Already as a child, Assistant Professor Arno Solin wanted to build smart robots
Over the years, his childhood enthusiasm with programming and mathematical models was developed into research in real-time machine learning and sensor fusion.
What type of research do you do?
I study real-time machine learning models, time-dependent models and sensor fusion, i.e. the merging of information from various sensory sources. Smart phones, for instance, contain many cheap sensors and the sensory data includes noisy information. In my research, I endeavour to combine and process this sensory information in real time.
The machine learning methods that I study are similar to signal processing, and the real-time sensor fusion can be applied to, for example, brain imaging. An MRI device produces data that is time varying, and these methods can reduce the disturbing noise.
I am conducting collaboration projects in both the academic world and the industry, the latter focusing mainly on indoor mapping. I can apply sensor fusion to provide real-time localisation data of the movements of a mobile device, for instance in a shopping centre or an airport.
Aalto possesses strong research and synergy in this field in the form of, for instance, Professor Aki Vehtari’s Bayesian statistical modelling and Professor Simo Särkkä’s signal processing research. We will publish a book with Särkkä in November on stochastic differential equations. The book is suitable for use as a practical course book, or for independent studies.
How did you become a researcher?
Ever since I was little, I have wanted to experiment and make new and exciting discoveries. We have many researchers in my family, and I have always been interested in an academic career. Therefore, a career as a researcher has always been the obvious choice, both for myself and others.

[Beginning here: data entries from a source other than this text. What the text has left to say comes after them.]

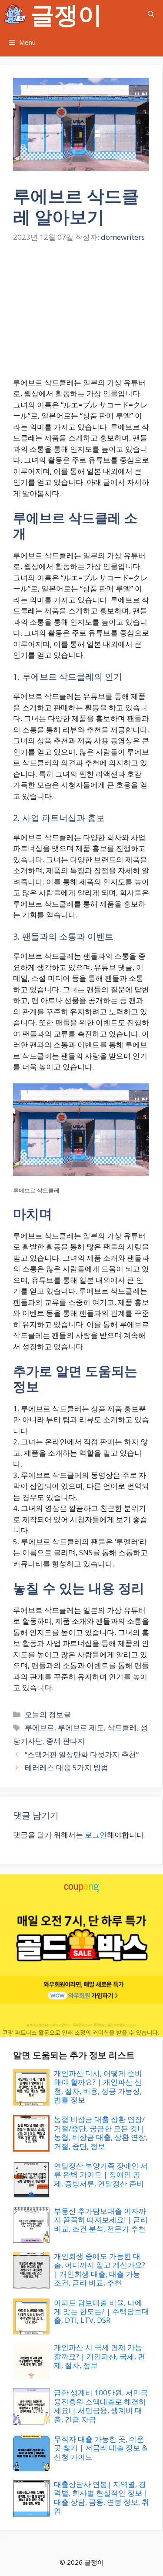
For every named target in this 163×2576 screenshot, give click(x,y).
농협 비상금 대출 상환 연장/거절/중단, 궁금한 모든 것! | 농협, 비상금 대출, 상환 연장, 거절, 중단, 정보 (100, 2132)
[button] (151, 14)
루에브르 (39, 1727)
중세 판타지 (65, 1741)
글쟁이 (66, 14)
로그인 (96, 1835)
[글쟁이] (15, 14)
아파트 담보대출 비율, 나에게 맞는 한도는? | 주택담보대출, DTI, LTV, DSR (101, 2311)
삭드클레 (122, 1727)
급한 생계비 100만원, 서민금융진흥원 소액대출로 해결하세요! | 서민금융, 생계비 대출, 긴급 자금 (101, 2405)
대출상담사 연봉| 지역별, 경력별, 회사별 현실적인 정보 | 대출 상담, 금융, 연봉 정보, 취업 (101, 2497)
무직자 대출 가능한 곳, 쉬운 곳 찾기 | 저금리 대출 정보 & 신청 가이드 (100, 2448)
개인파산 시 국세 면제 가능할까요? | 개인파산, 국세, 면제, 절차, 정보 (99, 2356)
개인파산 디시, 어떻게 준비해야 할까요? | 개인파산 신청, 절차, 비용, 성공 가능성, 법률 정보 (98, 2086)
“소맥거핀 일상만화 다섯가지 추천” (82, 1754)
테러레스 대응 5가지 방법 (66, 1767)
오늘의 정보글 (48, 1714)
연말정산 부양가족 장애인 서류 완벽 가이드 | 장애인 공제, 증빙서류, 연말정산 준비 (101, 2175)
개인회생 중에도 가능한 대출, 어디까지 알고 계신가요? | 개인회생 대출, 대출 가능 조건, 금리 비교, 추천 (99, 2269)
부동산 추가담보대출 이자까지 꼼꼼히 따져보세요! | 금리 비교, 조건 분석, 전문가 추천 (101, 2220)
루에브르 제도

I have been fascinated by technology, programming and mathematical models already in my childhood. I spent a lot of time in my father’s workplace, in Åbo Akademi University’s particle accelerator laboratory. I was extremely interested in all sorts of gadgets. I built particle accelerators out of cardboard boxes, satellites of junk parts, and eventually robots, to which I soldered electronic components. When the robots did not do anything by themselves, it became necessary to develop computation and intelligent algorithms.
The sparked interest was supported by the fact that I received my comprehensive and upper secondary education in a Steiner School. The school supported an open-minded attitude towards research and the invention of new creative solutions.
What are the highlights of your career so far?
The professorship is, of course, a wonderful thing. During my career I have also received several inspiring awards, including a 2014 Kaggle award in machine learning. However, my best experiences are of projects in which I have had the honour of co-operating with brilliant researchers. For example, many hackathon experiences and family tree research projects with Eric Malmi have been great.
What is the most essential characteristic of a researcher?
A researcher can never settle for an existing situation; instead, researchers must always be interested in renewing their own research. Discovering something new also means discovering new challenges.
What do you expect from the future?
Exciting new projects are emerging constantly. As an example, I could mention sensor fusion related to augmented and virtual reality, for instance, when combining the camera image and motion data related to computer vision.